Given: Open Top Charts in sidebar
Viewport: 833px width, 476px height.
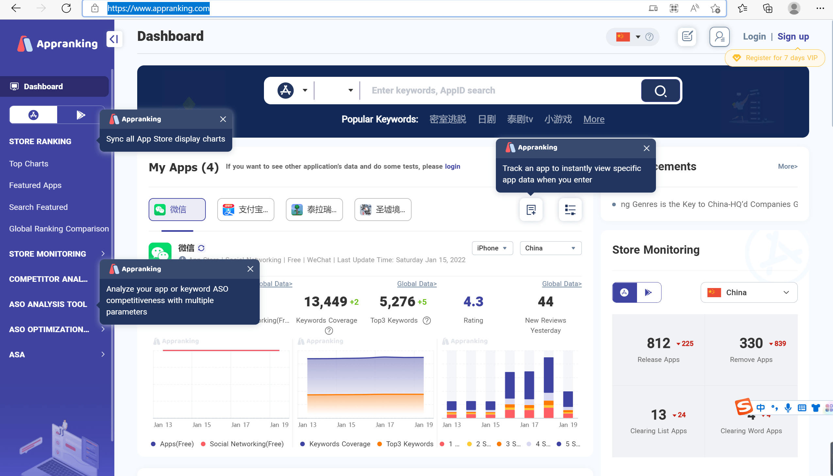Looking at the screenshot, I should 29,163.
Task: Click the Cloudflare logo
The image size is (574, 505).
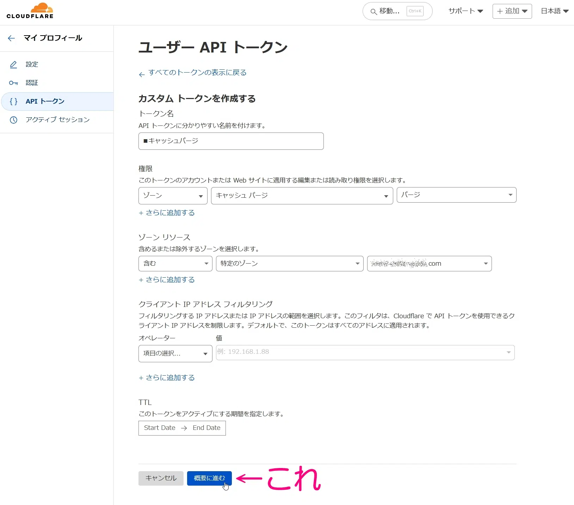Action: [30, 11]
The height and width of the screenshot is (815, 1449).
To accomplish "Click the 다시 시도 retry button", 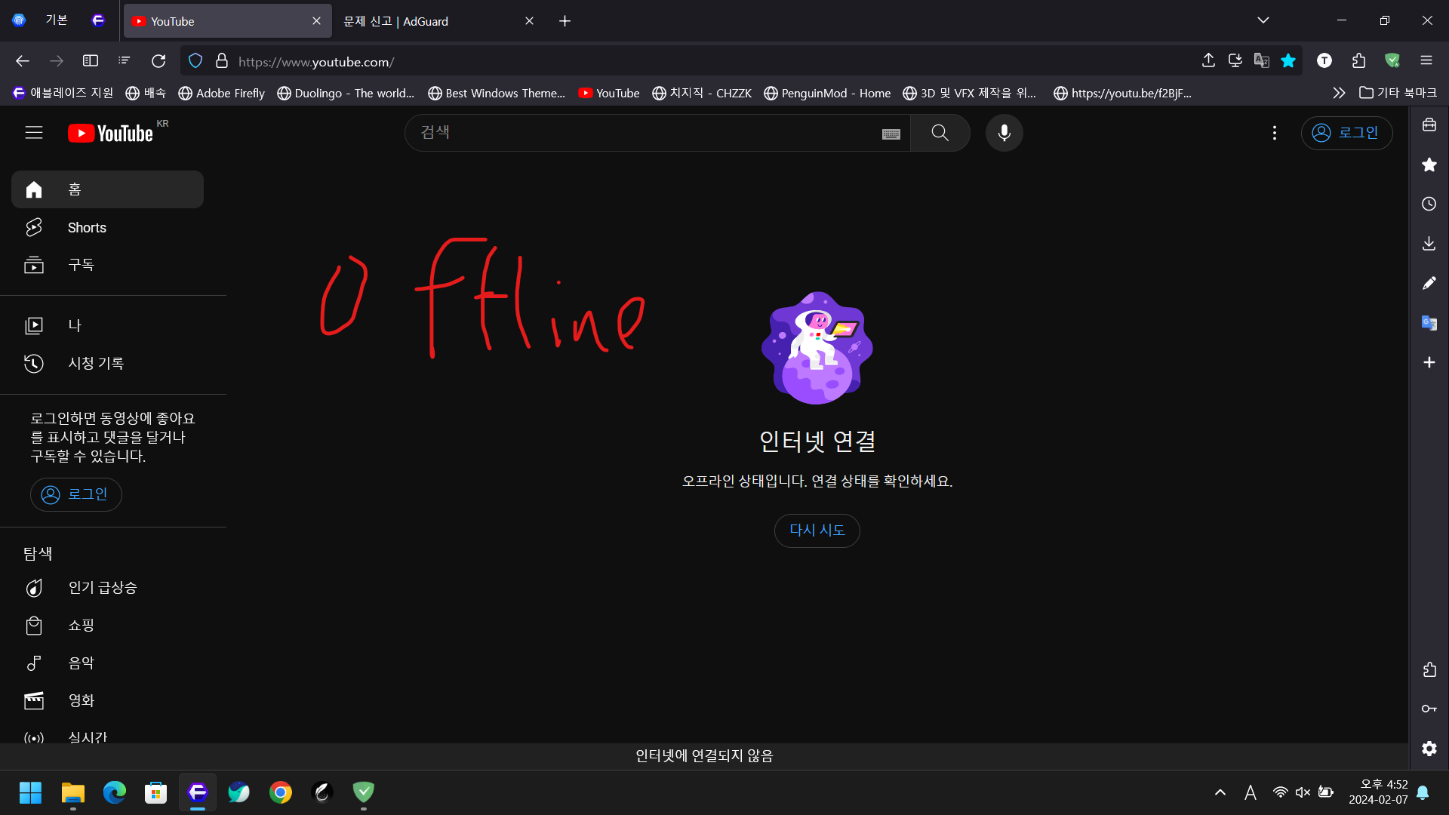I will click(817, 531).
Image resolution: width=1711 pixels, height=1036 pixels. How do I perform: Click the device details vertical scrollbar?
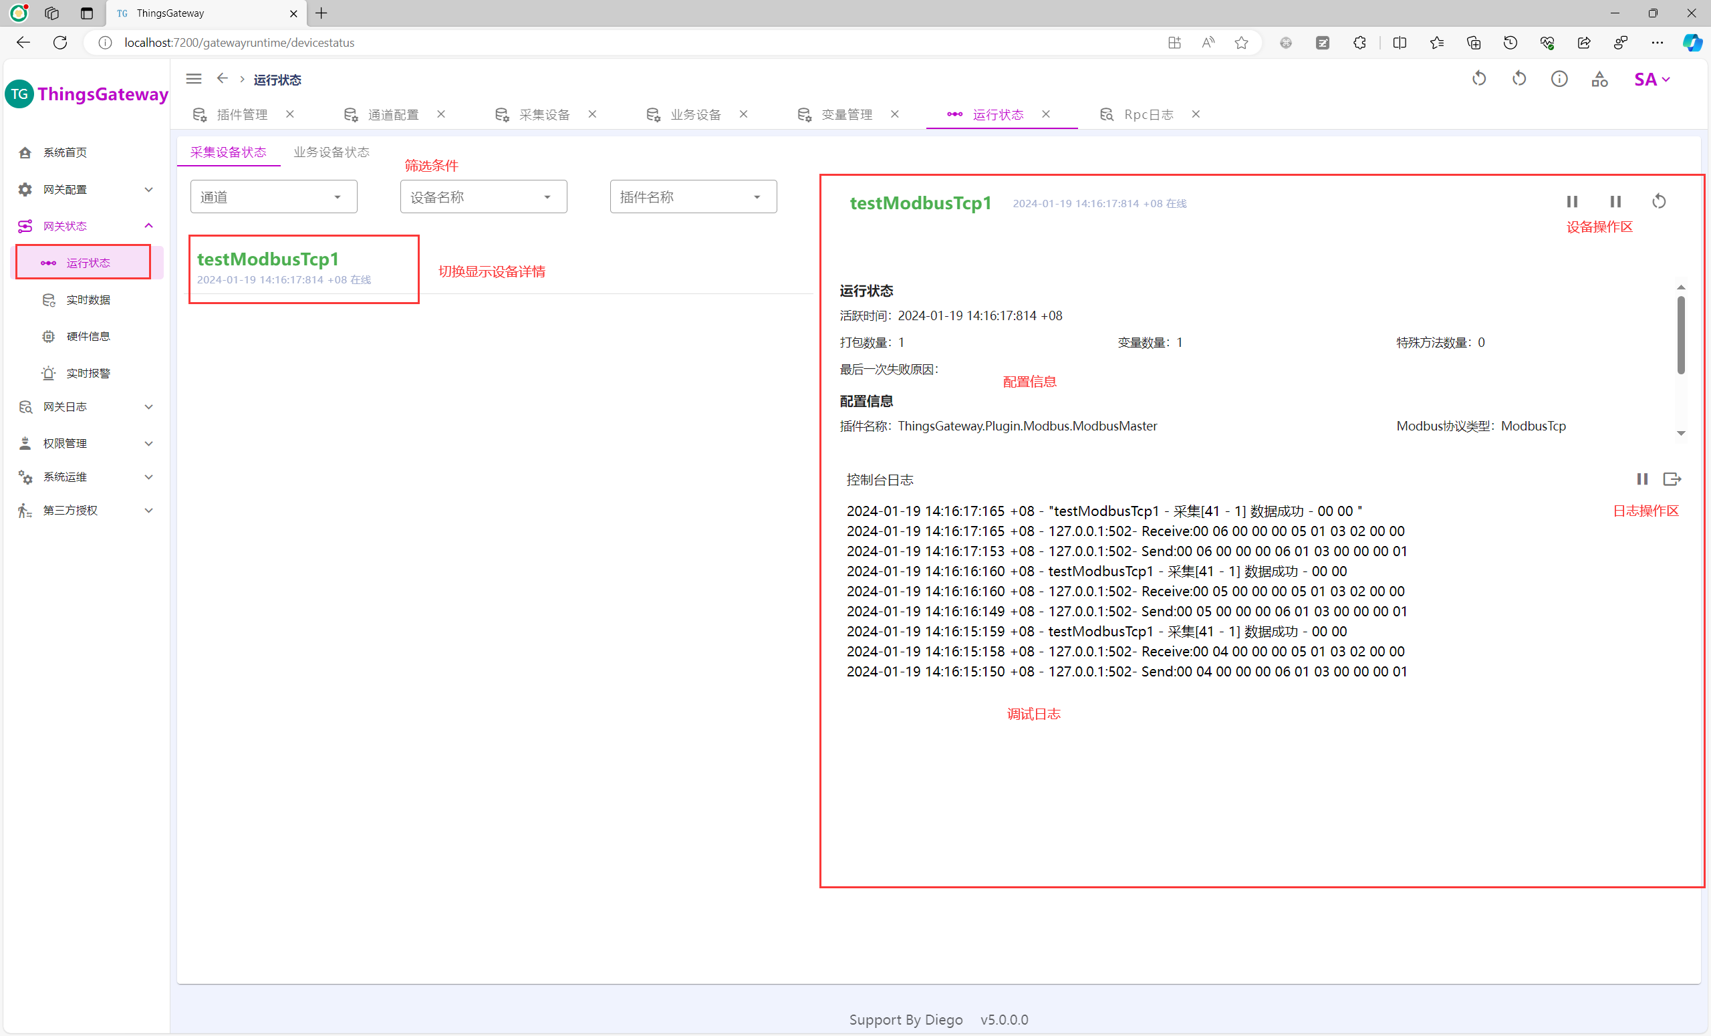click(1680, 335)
----
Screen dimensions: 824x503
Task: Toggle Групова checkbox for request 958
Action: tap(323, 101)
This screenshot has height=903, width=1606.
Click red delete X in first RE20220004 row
----
WORK REQUIRED>
Would you please copy, word for word, everything above from the line containing "This screenshot has height=903, width=1606." down to the line containing "Click red delete X in first RE20220004 row", those two lines included?

ANSWER SECTION>
This screenshot has height=903, width=1606.
Click red delete X in first RE20220004 row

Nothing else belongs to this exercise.